As I got older, I realized how lost I felt, and how much I needed to feel rooted in a place and a community of people. I thought about how connected my parents are to people around them. And I talked with people like my aunt, who had never moved farther than an hour’s drive away and had chosen to move back in with her parents when they needed her. I saw what a wonderful support system of extended family, friends and colleagues she had built up around her over decades, and how she had such intimate, detailed knowledge of the land on which she grew up and still lives. I realized how much community building and support I had sacrificed by moving around, and how much time I could have spent with my family that we will never get back. It’s gotten to the point where my parents feel rushed if I’m visiting for a week because they feel like they need to make the most of every minute of our time together.
Finally, I realized that I lack a deep connection with land.

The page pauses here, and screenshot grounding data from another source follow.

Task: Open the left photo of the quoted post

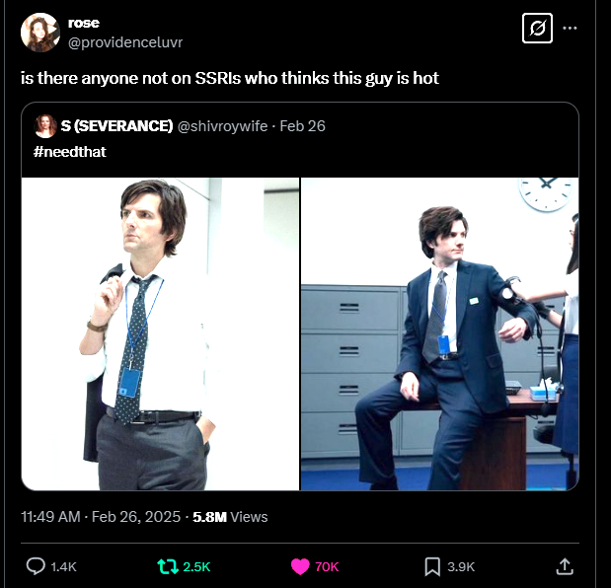Action: tap(161, 333)
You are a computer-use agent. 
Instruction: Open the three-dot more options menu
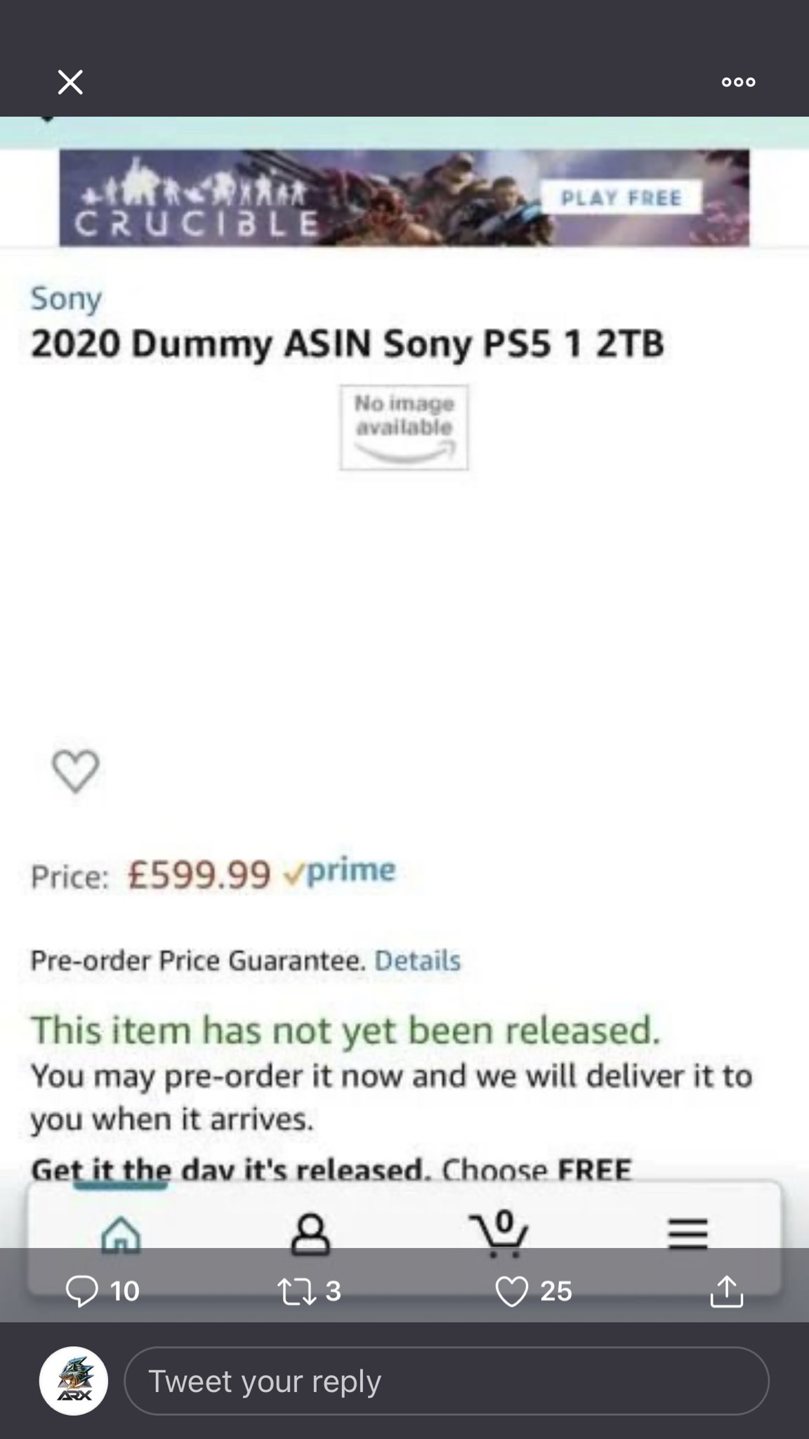click(738, 82)
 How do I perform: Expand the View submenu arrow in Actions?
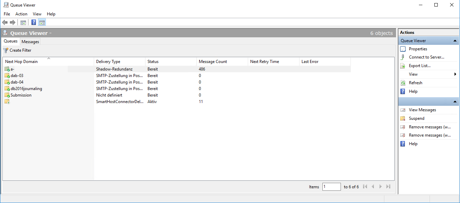pos(455,74)
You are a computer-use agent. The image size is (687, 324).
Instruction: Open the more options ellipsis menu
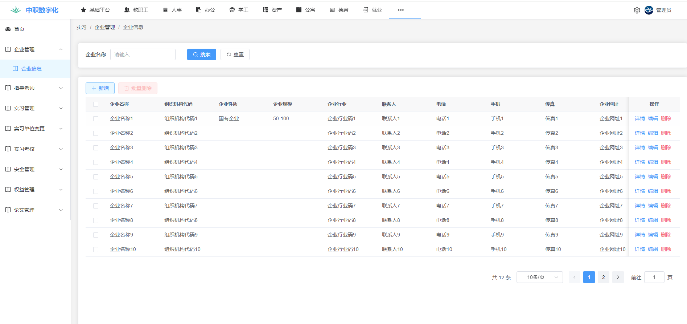pyautogui.click(x=400, y=10)
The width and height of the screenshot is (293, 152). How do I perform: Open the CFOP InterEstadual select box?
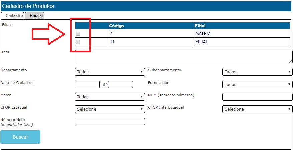click(257, 109)
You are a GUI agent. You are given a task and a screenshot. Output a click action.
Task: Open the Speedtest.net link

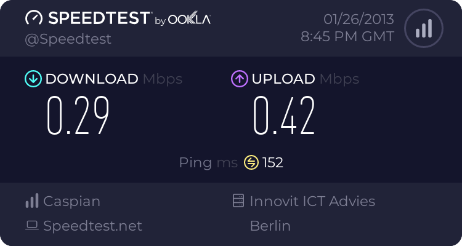click(92, 226)
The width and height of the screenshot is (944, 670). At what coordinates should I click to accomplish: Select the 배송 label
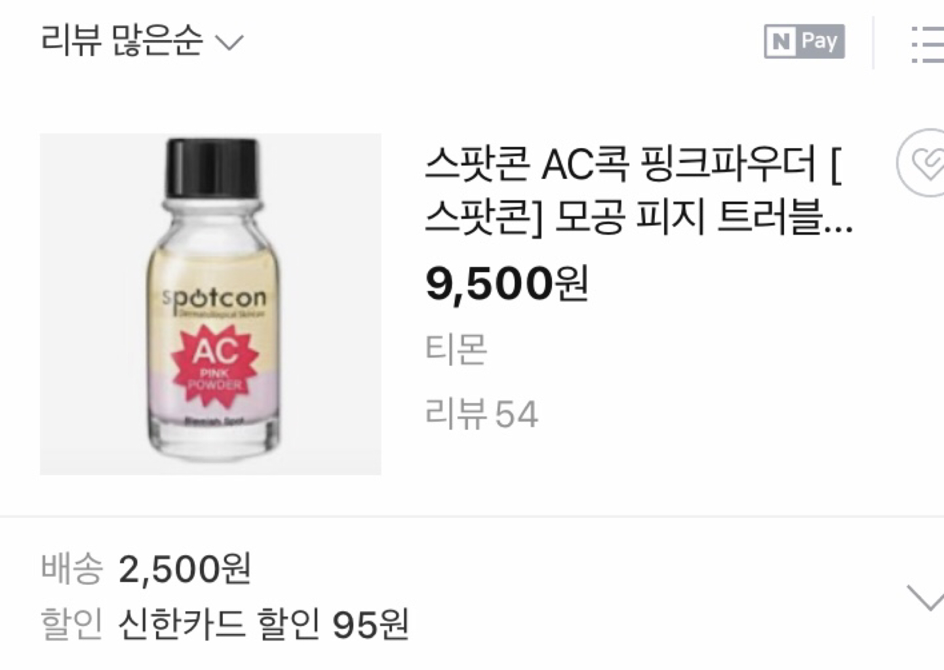[x=71, y=568]
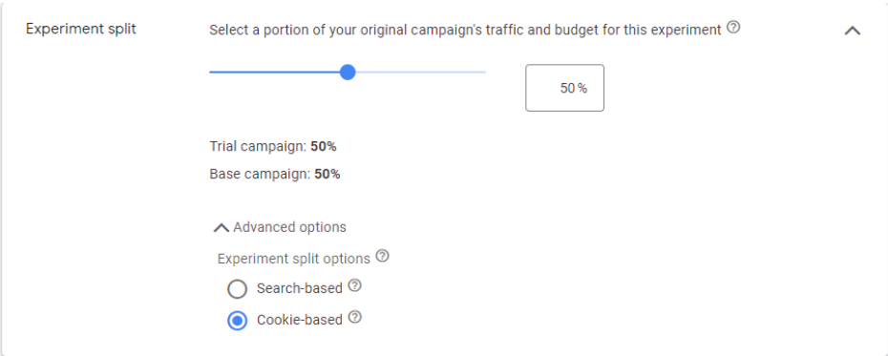
Task: Click the dark filled part of slider track
Action: tap(275, 72)
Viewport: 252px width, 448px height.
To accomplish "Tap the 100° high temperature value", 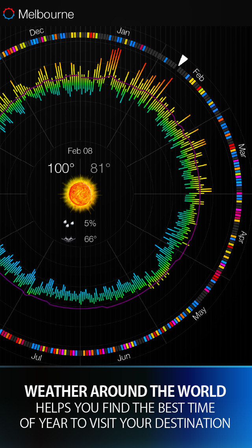I will (59, 168).

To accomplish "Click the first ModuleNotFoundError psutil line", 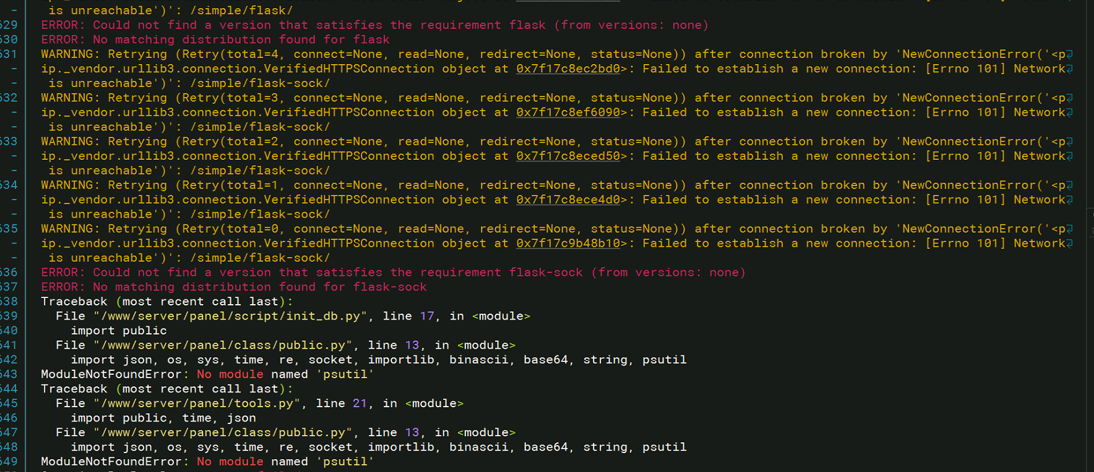I will [x=207, y=374].
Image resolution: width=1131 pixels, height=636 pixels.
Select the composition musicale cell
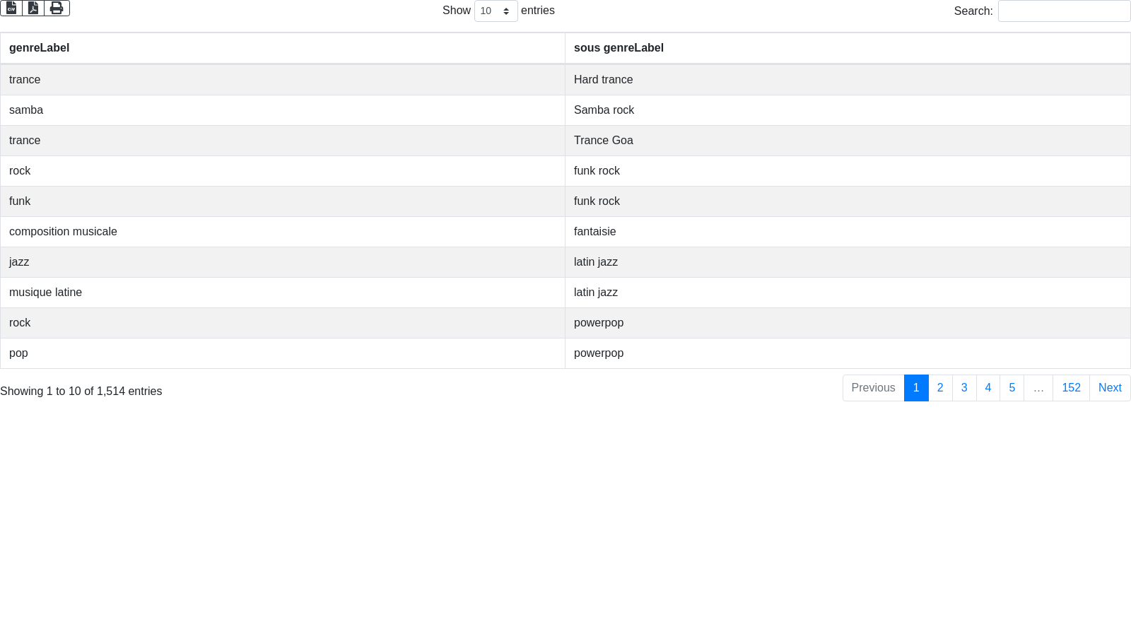[63, 232]

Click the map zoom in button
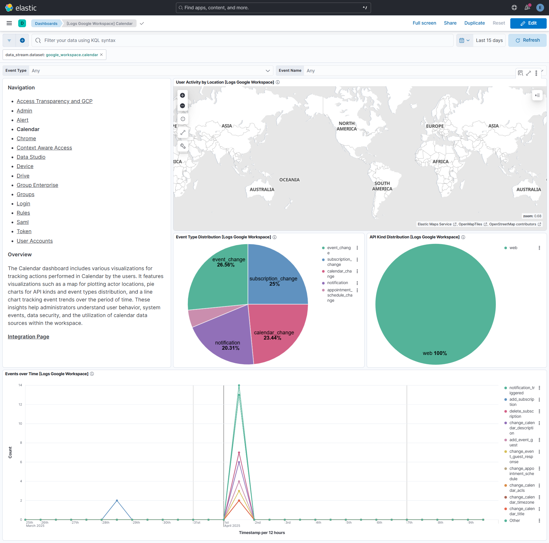click(x=182, y=95)
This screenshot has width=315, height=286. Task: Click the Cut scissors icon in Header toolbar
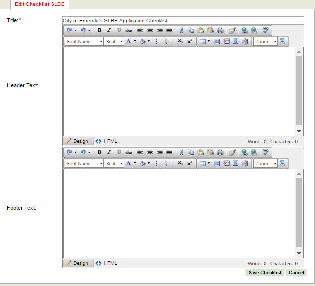[x=182, y=30]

Not just detailed knowledge of a geographic area, but a feeling of connection to land as something that can provide me with everything I need and that I can give everything I have - just like loving parents and their children do for each other. It might be too late for me to truly build that connection now. The best I can do is try, and help others like me try as well.
PeopleSkool taught me about the harm that I caused by leaving home and following what they call the “cult of independence”: harm to my family, to the communities I’ve lived in, and to myself. And that to start healing from that harm, the first step is to move back in with my parents, if possible, or at least to live closer to them and move back to the community where I grew up. I haven’t figured out what that will look like for me exactly, but I’ve started envisioning it. Hopefully someday soon, I’ll no longer need to perpetually consume land and space in places I have no prior connection to, not to mention jet fuel and home products (my mom is saving some pots and pans for me). I will hopefully be able to spend regular, quality time with my family, and get reacquainted with the place I grew up. I hope I’ll be able to take care of my parents as they age. And maybe, just maybe, I’ll be able to feel rooted in a community of people and truly feel at home with the land.
FOOTNOTES - PLEASE READ
 [^Jump back] Credit for this term goes to Tiny Gray-Garcia and Poor Magazine. See “Mentees in PeopleSkool” on p. 188 of Poverty Scholarship: Poor People Led Theory, Art, Words & Tears Across Mama Earth by Tiny Gray-Garcia and the Poor Magazine Family (2020).
 [^Jump back] I learned the term “mobile workforce” from Tiny in the People Skool course. It refers to people like me who live away from their families and can be moved around or attracted to various places to suit the needs of businesses and institutions. See, e.g., “Organized Resistance of the People: Unions” on p. 253 of Poverty Scholarship.